Corrections Reform Proves a Win-Win
Unprecedented reductions in the prison population, $69.9 million in taxpayer savings, and lower recidivism rates all indicate that the 2012 corrections reforms are working.
Earlier this month Don Gilliland over at the Tribune Review chronicled some of the big accomplishments of the two-year-old initiative to get smart on crime:
The drop in prison population in 2014 ‘was the largest one-year drop in our population since 1971, and only the fourth time in the past 40 years that our population has shown an annual decrease, rather than an increase,’ said Bret Bucklen, Corrections’ director of planning, research and statistics.
The state ended the calendar year with 50,756 inmates. Four years ago, the prison population was expected to top more than 56,000 inmates by the end of 2014.
My colleague Nate Benefield points out that fewer prisoners means no new guards to hire, no new prisons to build and no need to pay other states to board our prisoners (which we did in 2009). All of those developments mean big savings for taxpayers.
The drop in inmates avoided approximately $69.9 million in costs in 2014 alone, and a total of $222 million during Corbett’s four-year tenure, according to estimates from the department.

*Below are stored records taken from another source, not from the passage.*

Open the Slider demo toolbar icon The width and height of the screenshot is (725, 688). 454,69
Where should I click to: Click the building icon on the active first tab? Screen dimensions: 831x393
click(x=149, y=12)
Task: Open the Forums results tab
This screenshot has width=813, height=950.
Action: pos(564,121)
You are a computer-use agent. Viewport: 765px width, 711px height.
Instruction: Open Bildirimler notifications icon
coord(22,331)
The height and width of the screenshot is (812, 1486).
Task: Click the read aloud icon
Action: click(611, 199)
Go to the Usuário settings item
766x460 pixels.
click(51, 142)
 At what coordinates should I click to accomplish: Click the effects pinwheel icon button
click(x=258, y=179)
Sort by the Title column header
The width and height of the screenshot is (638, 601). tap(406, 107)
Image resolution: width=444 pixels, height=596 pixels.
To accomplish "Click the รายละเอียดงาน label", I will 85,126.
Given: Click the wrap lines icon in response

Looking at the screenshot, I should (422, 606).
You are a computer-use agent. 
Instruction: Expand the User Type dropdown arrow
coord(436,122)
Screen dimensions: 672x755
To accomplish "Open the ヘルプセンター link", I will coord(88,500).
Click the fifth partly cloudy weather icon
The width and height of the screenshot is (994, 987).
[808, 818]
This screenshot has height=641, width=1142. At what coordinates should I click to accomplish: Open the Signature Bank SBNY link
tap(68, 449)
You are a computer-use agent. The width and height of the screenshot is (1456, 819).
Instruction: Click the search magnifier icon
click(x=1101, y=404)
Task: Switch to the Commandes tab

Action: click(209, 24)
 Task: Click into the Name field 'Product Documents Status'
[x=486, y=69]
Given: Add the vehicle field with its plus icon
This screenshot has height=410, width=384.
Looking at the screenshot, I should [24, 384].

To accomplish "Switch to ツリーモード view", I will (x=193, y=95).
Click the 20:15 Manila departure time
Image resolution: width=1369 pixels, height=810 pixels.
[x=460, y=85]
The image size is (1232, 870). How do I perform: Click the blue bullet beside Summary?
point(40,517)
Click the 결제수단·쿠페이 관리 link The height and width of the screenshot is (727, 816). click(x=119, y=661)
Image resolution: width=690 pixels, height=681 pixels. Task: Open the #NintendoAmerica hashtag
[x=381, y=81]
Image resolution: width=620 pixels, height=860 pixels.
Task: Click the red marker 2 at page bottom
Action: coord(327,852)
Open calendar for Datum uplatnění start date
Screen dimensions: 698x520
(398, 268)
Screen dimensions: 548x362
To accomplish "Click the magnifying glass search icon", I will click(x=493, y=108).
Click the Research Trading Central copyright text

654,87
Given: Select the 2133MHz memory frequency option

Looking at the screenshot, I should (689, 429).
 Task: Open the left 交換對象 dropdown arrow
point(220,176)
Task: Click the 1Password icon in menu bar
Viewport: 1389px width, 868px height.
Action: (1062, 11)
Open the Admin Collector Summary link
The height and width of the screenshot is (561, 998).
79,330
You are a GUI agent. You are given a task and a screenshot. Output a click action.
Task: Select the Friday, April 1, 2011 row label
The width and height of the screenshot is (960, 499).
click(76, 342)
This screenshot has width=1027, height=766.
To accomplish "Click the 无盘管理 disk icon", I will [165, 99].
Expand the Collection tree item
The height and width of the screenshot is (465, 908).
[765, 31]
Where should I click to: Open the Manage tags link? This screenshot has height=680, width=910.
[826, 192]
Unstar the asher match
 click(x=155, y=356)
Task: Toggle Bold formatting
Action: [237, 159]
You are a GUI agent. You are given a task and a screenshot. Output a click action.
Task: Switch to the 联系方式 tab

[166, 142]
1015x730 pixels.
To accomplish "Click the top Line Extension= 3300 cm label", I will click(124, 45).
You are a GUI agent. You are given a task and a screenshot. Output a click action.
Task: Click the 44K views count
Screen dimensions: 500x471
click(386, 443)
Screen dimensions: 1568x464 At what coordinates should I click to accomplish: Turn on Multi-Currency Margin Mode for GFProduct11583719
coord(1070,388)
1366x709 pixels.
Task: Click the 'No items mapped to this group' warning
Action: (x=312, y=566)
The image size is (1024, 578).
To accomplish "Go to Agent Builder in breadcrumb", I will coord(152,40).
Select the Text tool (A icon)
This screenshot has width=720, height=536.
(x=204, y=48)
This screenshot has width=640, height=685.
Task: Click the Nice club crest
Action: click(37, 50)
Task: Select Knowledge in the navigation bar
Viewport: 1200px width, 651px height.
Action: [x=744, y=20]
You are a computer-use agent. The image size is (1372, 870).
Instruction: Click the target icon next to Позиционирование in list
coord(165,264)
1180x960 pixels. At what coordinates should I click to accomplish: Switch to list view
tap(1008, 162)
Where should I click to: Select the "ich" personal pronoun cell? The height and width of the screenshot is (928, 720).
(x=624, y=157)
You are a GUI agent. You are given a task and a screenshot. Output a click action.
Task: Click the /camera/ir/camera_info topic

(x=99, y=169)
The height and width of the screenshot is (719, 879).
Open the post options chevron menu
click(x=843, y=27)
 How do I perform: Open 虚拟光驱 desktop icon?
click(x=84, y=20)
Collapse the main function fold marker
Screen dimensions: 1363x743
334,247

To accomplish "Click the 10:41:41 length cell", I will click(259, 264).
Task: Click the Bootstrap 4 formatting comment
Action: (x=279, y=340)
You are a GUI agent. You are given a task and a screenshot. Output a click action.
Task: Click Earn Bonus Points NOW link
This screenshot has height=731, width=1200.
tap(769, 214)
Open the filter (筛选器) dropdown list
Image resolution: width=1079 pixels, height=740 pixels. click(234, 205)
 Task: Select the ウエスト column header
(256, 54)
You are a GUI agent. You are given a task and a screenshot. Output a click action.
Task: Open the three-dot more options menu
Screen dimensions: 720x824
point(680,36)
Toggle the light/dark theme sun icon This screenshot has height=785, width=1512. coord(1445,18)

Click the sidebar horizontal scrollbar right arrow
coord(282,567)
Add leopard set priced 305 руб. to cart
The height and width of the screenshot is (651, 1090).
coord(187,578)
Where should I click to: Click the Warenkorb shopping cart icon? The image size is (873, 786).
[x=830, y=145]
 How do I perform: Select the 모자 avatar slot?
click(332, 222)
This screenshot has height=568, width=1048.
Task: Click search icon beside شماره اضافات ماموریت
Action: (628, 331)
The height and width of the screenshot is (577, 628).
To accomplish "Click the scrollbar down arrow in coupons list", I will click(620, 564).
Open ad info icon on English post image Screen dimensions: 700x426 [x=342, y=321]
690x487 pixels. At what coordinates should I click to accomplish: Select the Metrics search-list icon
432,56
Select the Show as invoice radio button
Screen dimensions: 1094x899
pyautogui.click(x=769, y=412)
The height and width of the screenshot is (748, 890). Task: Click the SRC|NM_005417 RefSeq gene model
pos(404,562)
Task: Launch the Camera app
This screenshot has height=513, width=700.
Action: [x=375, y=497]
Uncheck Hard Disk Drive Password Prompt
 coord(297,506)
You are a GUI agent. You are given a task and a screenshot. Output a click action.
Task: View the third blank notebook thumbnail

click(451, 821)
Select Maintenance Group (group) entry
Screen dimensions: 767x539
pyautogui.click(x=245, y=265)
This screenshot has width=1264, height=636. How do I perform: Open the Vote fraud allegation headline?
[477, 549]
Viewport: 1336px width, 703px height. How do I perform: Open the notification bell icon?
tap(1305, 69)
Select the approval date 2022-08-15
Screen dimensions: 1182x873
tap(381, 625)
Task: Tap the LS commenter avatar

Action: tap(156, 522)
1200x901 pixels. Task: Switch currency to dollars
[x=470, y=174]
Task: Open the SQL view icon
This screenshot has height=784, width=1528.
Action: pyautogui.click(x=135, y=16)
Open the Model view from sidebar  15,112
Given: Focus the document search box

Overall, the corrections budget for 2015-16 is still set to increase, thanks to rising pension costs for corrections officers, but the overall fiscal situation is much more manageable today thanks to the actions taken two years ago.
And the final bit of good news? Governor Wolf’s decision to retain Secretary of Corrections John Wetzel indicates the reforms will continue, improving both the quality and cost-efficiency of our prison system.